Peut-être, mais est-ce une solution durable ? Bien sûr que non ! Il faut absolument baisser les dépenses de l’État (la France est le 7ème pays le plus dépensier du monde). Pour cela, il nous faudrait d'autres hommes politiques qui agissent vraiment et ne font pas croire aux français que demain sera meilleur parce qu'ils en ont décidé ainsi.

 

Et si, pour nous sortir de cette situation, nous adoptions le modèle islandais ?

En janvier 2009, les manifestants islandais obtiennent la démission du Premier ministre, de la direction de l’Autorité de surveillance des banques et de celle de la banque centrale. Par deux référendums, les nouveaux dirigeants choisissent de ne pas rembourser les créances réclamées par les gouvernements britannique et néerlandais. Une nouvelle constitution est élaborée sur la base des travaux de vingt-cinq citoyens et de contributions recueillies sur les réseaux sociaux.

Passé le plus dur de la crise, viendra le temps de la recherche des responsabilités : le Premier ministre sera poursuivi. Du côté des banquiers, deux spéculateurs seront condamnés ; de nombreux dossiers restent encore ouverts.

Pour sauver les ménages les plus endettés de la faillite personnelle, l'Etat incite les banques à écrêter leurs créances : au-delà de 110% de la valeur du logement, la dette est effacée. Des mesures similaires sont prises pour les PME, tandis que les prêts basés sur les variations de devises sont proscrits. Grâce à ces mesures, l'Islande est aujourd'hui sur le chemin du redressement.

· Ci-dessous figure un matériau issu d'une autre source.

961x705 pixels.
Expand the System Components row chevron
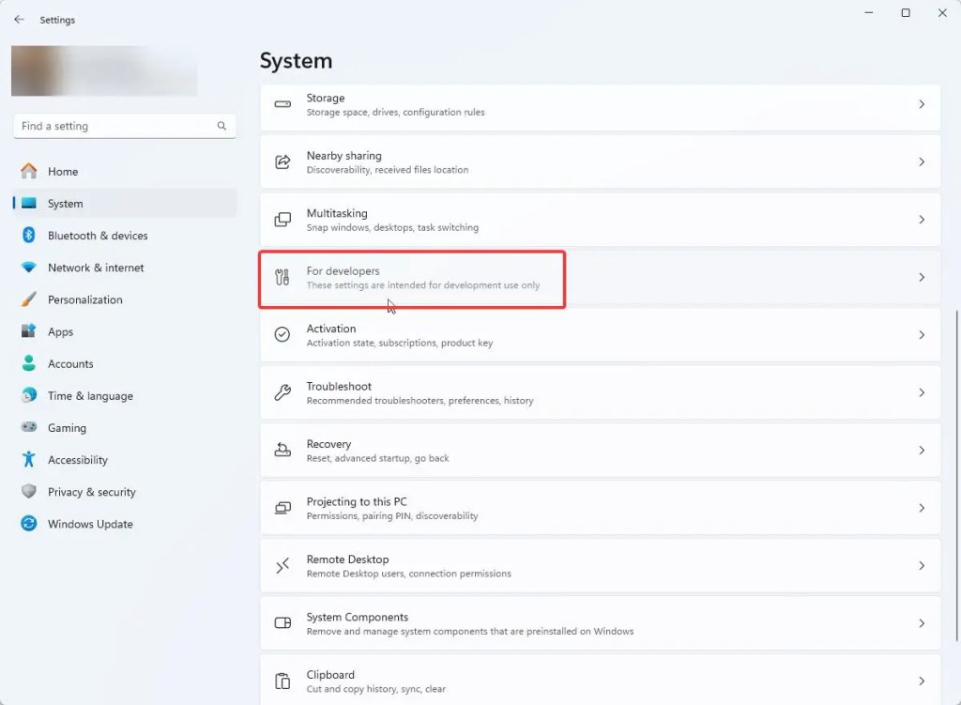(921, 622)
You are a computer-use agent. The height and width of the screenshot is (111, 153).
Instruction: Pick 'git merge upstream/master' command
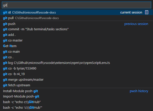coord(23,80)
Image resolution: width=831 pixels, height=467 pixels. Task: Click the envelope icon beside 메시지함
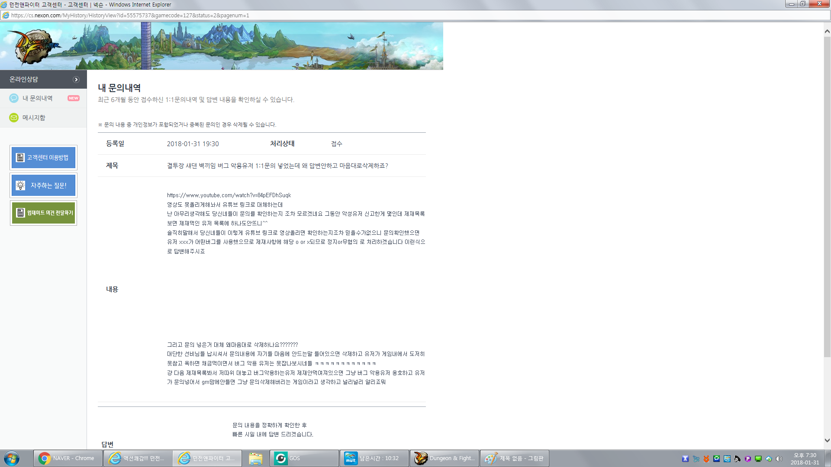coord(14,118)
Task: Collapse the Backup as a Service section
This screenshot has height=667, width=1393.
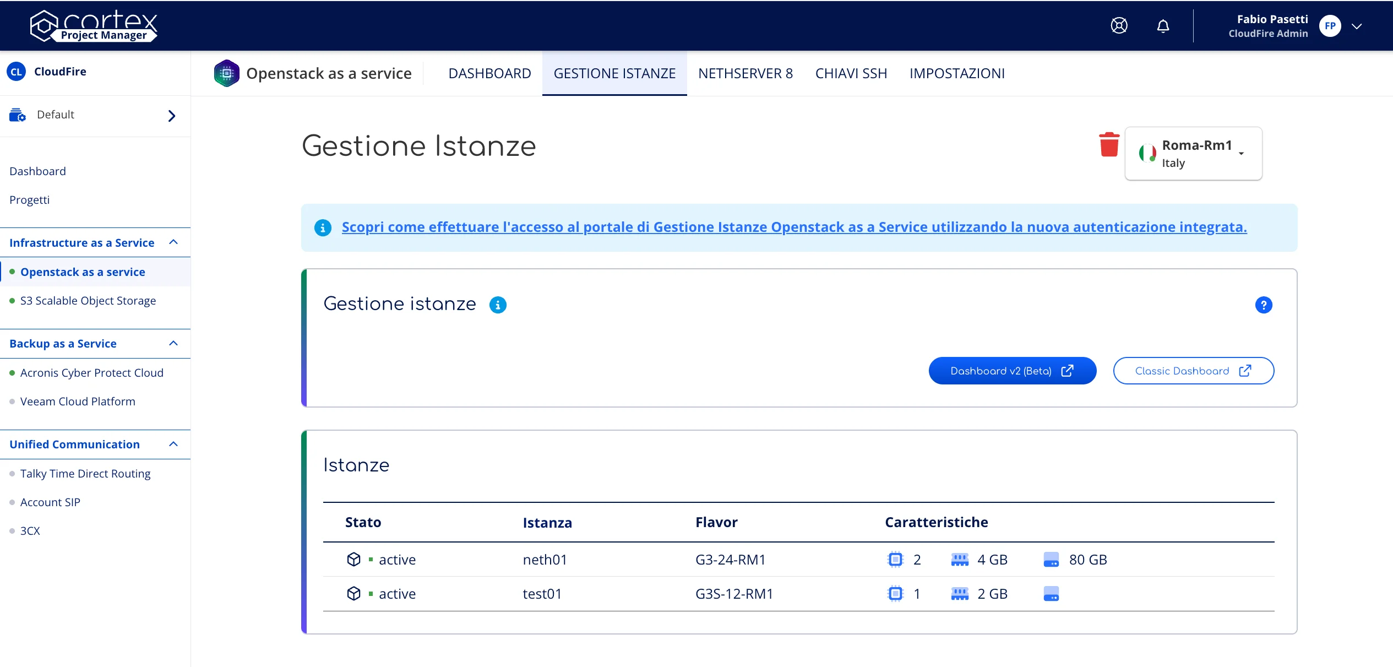Action: pyautogui.click(x=173, y=344)
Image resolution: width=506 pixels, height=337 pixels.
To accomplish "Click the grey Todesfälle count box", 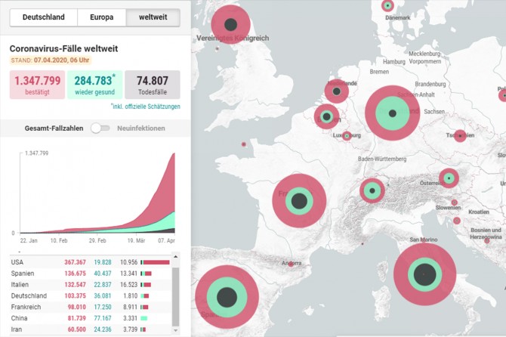I will (x=153, y=85).
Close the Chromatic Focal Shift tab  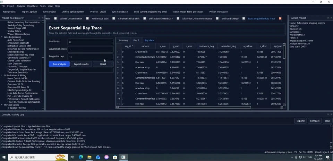click(145, 18)
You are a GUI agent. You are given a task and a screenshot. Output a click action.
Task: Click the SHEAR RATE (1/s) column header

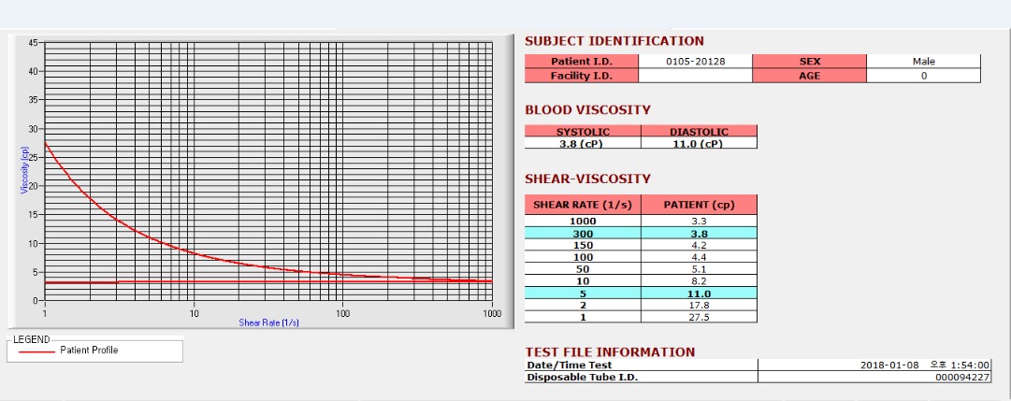[583, 205]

L'Islande, modèle pour l'Europe ? La démocratie directe est certainement plus simple à appliquer dans une société de 320 000 habitants. Mais, avec une croissance de 2,7% en 2013 et un chômage proche de 5%, comment ne pas s'intéresser aux ingrédients du miracle islandais ?

Vu le «succès» des politiques européennes actuelles, notre vieux continent aurait bien besoin, lui aussi, de nouvelles recettes.

Sans doute existe t-il d'autres solutions, comme se tourner vers une société qui exclurait de son système toute spéculation financière ?

De toute façon, il est fondamental de revenir à :

"L'équilibre budgétaire plutôt que l'accumulation de dettes qui asservissent les générations futures et enrichissent les financiers."